Society has become increasingly secularized over the last century, both in Europe and in America, a trend that shows no sign of abating in the current century. And this increasing secularization brings of necessity a decreasing presence of Christianity and other traditional religious faiths.
If we accept this fact, and we believe that religions in general and Christianity in particular have been baneful obstacles to progress, then we cannot help but to make merry, and look forward to the cheerful day when humanity will be delivered from the darkness of superstition.
But if we accept this fact and, on the contrary, we believe that religions in general are signs of humanity's natural inclination to worship, and that Christianity in particular has been the revelation of Whom we should worship, then we cannot help but be concerned as our culture marches merrily into the dread darkness of unbelief.
But is increasing secularization inevitable? That is, must secularism increase and Christianity and other traditional faiths decrease?
The answer to that question will depend in part upon what we think secularism is. In its original sense, the term "secular" refers to the natural realm, the world, as distinct from the supernatural realm. It simply marks the difference between the temporal and eternal. In that sense, the secular realm is not set against the eternal, but merely distinguished from it.
But the term "secular" has taken on a different sense, one captured by the suffix "-ism." Secularism denotes a dedication to the world as opposed to the supernatural, and proclaims a kind of declaration of war against traditional religion. It turns a proper distinction into a furious antagonism.

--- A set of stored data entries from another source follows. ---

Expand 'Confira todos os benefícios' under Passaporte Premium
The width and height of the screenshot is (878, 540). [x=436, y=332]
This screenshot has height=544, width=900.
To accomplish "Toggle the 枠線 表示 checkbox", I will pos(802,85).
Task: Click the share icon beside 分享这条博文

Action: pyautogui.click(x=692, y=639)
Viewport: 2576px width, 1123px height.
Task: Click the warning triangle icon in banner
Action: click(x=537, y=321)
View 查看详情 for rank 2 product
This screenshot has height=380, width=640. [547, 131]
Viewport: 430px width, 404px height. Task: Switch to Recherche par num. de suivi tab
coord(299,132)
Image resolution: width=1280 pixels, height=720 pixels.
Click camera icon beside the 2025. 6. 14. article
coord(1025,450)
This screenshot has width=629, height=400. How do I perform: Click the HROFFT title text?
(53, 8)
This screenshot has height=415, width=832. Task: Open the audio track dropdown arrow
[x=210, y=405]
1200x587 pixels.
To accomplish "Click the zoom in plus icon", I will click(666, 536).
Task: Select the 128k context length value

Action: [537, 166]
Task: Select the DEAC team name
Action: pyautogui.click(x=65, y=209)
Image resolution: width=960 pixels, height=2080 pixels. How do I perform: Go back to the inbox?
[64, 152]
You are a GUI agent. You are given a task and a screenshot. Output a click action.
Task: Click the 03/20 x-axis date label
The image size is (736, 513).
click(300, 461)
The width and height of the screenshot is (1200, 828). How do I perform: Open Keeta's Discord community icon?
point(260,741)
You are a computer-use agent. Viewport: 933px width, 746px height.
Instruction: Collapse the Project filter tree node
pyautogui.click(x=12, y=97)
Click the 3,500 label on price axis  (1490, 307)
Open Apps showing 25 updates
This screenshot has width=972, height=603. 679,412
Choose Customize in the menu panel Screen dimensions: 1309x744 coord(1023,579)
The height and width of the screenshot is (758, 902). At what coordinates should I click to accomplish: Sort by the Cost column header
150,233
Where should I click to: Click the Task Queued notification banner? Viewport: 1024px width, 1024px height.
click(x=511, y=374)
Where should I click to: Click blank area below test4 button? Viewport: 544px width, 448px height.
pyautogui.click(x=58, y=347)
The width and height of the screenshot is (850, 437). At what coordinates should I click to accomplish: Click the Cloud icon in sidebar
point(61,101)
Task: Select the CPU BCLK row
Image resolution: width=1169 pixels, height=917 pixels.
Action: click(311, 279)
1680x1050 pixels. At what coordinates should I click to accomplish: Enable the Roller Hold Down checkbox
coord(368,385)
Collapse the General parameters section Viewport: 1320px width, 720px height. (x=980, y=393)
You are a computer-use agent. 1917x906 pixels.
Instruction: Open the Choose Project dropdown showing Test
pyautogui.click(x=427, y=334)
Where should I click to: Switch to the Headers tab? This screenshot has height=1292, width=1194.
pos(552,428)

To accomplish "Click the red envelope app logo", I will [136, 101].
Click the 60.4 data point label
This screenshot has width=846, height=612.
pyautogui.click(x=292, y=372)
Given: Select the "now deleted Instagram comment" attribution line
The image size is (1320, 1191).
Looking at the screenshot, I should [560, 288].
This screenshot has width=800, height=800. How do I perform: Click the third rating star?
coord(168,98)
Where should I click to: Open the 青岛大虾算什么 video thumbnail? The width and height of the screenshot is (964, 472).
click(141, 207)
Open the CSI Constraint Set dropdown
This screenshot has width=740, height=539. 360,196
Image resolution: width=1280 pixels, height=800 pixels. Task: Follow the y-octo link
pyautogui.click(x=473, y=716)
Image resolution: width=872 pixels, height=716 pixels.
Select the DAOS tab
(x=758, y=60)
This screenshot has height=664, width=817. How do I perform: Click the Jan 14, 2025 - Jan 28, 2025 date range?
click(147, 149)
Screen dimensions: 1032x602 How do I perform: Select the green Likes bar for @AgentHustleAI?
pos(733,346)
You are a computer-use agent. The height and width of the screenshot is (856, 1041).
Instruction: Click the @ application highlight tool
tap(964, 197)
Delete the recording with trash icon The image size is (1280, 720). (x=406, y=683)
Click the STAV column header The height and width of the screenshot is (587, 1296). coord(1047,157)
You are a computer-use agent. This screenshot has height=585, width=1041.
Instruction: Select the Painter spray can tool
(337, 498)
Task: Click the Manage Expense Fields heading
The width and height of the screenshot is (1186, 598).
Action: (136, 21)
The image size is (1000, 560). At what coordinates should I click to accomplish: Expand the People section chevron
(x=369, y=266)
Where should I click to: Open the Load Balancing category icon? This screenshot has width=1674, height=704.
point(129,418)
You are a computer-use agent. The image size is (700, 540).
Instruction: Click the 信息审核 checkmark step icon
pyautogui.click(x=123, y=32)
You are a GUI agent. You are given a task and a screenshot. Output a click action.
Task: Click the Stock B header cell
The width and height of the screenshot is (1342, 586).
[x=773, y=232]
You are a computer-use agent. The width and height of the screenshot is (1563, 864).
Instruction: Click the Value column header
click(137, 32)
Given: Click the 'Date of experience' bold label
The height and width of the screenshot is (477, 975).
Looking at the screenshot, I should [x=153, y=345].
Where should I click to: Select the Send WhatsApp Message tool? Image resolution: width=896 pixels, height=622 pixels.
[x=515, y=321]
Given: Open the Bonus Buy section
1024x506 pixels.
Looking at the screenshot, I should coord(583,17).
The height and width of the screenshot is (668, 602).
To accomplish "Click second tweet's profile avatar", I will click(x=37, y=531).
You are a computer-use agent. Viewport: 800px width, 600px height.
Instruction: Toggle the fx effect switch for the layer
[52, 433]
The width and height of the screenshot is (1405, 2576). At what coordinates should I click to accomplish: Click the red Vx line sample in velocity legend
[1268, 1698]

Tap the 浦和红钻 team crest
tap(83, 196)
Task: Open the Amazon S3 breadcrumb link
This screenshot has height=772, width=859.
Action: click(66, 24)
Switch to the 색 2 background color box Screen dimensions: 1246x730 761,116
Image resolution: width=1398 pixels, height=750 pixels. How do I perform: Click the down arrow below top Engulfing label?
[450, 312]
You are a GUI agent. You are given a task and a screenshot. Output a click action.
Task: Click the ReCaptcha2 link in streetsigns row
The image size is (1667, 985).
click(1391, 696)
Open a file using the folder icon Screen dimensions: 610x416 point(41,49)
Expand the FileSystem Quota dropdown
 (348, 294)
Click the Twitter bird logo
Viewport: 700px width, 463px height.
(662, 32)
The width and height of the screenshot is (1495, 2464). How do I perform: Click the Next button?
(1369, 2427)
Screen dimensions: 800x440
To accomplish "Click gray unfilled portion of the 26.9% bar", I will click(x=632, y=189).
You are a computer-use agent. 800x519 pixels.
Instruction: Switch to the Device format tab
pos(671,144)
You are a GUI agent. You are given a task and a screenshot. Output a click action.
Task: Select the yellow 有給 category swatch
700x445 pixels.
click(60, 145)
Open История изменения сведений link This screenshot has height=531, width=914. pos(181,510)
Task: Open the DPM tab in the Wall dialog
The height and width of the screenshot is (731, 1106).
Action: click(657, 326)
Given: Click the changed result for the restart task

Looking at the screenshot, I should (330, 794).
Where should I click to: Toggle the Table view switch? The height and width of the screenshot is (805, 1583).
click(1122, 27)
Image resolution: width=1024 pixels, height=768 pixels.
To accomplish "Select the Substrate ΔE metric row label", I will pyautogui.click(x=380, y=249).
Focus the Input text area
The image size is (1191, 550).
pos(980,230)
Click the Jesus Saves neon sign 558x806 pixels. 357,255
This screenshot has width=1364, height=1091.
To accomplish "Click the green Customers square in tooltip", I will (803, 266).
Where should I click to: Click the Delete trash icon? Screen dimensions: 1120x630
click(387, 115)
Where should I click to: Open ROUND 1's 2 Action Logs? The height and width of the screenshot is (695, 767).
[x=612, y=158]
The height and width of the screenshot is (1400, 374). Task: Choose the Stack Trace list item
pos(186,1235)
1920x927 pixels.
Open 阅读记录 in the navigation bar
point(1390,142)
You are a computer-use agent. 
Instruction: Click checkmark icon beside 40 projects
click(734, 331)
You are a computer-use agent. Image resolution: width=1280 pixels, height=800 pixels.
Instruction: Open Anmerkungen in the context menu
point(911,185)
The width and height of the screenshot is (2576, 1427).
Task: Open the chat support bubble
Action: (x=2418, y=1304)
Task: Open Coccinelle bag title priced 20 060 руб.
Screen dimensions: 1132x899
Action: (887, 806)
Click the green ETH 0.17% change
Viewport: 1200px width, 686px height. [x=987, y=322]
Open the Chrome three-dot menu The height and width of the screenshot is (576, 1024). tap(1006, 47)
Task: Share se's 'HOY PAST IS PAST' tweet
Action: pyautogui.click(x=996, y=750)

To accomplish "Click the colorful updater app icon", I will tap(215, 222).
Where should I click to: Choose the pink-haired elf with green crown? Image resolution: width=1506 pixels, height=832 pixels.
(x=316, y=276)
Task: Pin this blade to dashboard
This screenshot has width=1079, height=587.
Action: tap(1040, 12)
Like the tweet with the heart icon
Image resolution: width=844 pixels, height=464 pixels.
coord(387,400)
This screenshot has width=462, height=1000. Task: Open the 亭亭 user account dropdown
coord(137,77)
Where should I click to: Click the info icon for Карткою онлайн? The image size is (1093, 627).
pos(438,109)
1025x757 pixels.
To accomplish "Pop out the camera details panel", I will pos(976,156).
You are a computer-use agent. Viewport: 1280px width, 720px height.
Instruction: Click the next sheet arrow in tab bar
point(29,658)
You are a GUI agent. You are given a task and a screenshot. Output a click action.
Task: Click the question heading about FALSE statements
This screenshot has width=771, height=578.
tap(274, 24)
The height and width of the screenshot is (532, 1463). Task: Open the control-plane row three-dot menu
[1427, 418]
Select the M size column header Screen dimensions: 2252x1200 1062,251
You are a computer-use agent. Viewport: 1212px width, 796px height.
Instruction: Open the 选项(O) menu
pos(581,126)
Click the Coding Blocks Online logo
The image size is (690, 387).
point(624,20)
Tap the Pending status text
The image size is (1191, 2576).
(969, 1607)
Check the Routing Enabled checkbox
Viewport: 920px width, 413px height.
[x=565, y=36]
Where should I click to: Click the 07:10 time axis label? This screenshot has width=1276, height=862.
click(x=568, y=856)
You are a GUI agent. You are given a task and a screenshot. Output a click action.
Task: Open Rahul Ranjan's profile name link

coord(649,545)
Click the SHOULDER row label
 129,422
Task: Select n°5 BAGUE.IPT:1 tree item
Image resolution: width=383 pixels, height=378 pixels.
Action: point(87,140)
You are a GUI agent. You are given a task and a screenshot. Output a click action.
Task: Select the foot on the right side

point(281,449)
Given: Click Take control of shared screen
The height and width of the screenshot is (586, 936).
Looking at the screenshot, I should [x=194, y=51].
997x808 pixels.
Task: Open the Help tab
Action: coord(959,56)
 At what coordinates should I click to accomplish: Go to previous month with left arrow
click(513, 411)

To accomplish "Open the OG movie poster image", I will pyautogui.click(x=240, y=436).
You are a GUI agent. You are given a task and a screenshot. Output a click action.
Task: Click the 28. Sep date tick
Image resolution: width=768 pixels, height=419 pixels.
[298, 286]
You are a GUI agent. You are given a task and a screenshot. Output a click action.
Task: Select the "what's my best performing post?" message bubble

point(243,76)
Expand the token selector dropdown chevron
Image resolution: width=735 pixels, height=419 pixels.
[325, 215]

Now we return to our question: must secularism increase and Christianity decrease? For those who think that secularism is some kind of an inevitable, historical necessity—be they secularists or Christians—secularism must increase as Christianity decreases.
But what if the Secular Revolution really is a revolution, the result of a well-planned, well-funded campaign to sink Christianity and put a new world order in its place?
What if—and this is perhaps the most startling point—what if one of the best, most effective weapons of secular revolutionaries is spreading the rumor that secularism is inevitable—an historical, impersonal force that cannot help but run full throttle until it throttles everything sacred in its path? In that case, it will achieve victory simply by declaring it, and then all that is needed for the triumph of secularism is for people of faith to do nothing.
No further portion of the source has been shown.